Но дальше: «До „Нечаянной Радости“ я не читал лучшего, а потому прельстился ею, как полустёртой плитой, покрытой пёстрыми письменами, затейливо фигурными знаками далёкой, незнаемой руки, в которых нужно разбираться с тихостью сердца и с негордостью духа. Я не умею читать книгу с пеной у рта, и если вижу в написанном много личной гордости, самомнения, то всегда смотрю на это, как путник на развалины Ниневии: „Вот, мол, было царство, величие и слава, а стал песок попираемый!..“».
Снова идут сердечные слова о «Нечаянной Радости»: «Отдалённая, уплывающая в пьяный сумрак городских улиц музыка продрогшего, бездомного актёрского оркестра, скрашенная двумя-тремя аккордами псалтири. Уличная шарманка с сиротливой птичкой, вынимающей за пятачок розовый билетик счастья, с хозяином-полумущиной, с невозмужалой похотью в глазах, с жаждой встречи с вольной девой в огненном плаще, который играет и поёт только для того, чтобы слушали…»
Блок, читая новое послание, впитывает каждое слово и уже не в силах оторваться от листка. А Клюев всё заманивает, ласкает, неназойливо делится наболевшим, понятным лишь ему и Блоку: «Я недоумеваю, за что бранили меня публицисты, когда я высказал Вам впечатление, оставшееся от чтения этой книги, по бумажной ли привычке лаяться, по подозрению ли Вас в рекламе (хотя я не знаю, что было рекламного в моих словах) или по брезгливому представлению о нашей серости, по барскому отношению к простому человеку… Мне чувствуется, что отношения людей литературы умышленно нелепы и лживы. Литературные судьи, как и уголовные, избравшие своей эмблемой виселицу, служат смерти, осуждают во имя дьявола, а не во имя Духа истины, а потому и дела рук их ни на волос не устраняют лжи жизни — безобразия отношений человеческих, а прекрасному даже вредят, потому что оно всегда робкое, по капле нарождающееся».

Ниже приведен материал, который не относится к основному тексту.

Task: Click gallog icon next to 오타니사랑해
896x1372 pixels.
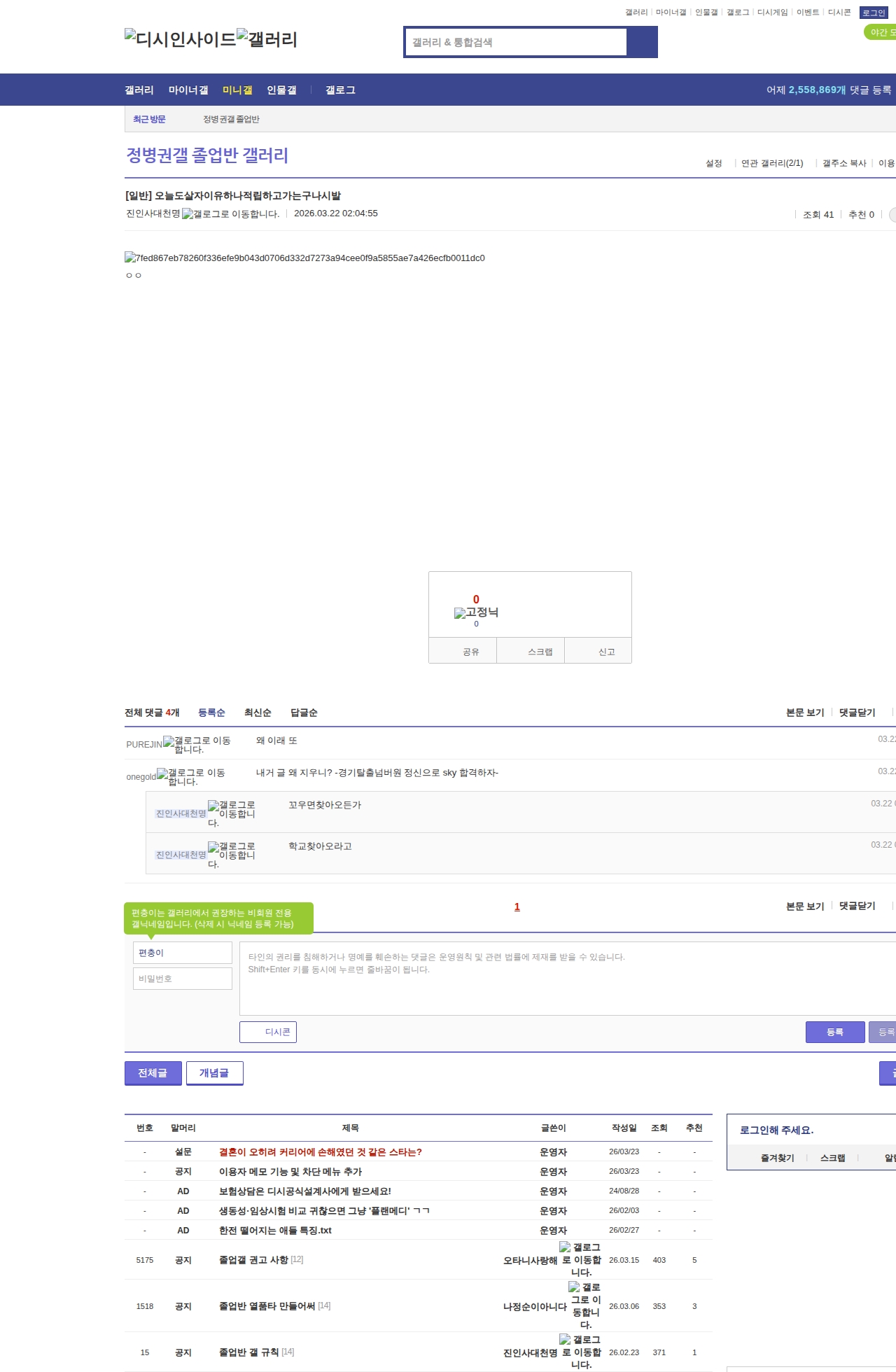Action: click(565, 1247)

Клюев только-только входит в литературу, а нелепость и лживость отношений в тамошнем мире чувствует сразу — по реакции на блоковский доклад. «Скажу я, что Ваши стихи красивы, — „господа“ публицисты догадаются: „Верно, Блок дал на сороковку“»… А ведь посмотришь то же «Золотое Руно» — и увидишь, как наряду с блоковскими статьями и клюевскими стихами там поминают «последнюю вспышку польской независимости», естественно, «жестоко погашенную», при описании польской старины в Румянцевском музее; прочитаешь первую песнь поэмы «Херувим» Станислава Пшибышевского под названием «Стезёю Каина», где сам Каин восклицает: «Ты изгнал нас из рая, а я создал рай новый, ещё более мощный, объемлющий небо и землю!»; «насладишься» рассуждениями Константина Бальмонта о «чувстве расы в творчестве» и о «нашем литературном сегодня»: там Вячеслав Иванов — «словесник-дистиллятор… так-таки чувствуешь аптеку, и очень доброкачественные трубочки и пузырьки, наполненные смесями разных эссенций», но где «до луга и леса довольно далеко», а Блок «неясен, как падающий снег, и как падающий снег творит мечту. Приведёт ли куда, не знаю, хорошо, что порою уводит её…» Всё — от ума, а не от сердца, не от души. Всё — игра, а не жизнь. Даже остро подмеченное Георгием Чулковым сходство Блока «Снежной маски» и героя «Снежной королевы» Андерсена — всё словно напоминает складывание из льдинок красивого узора… Нет, он, Клюев, чувствует Блока иначе.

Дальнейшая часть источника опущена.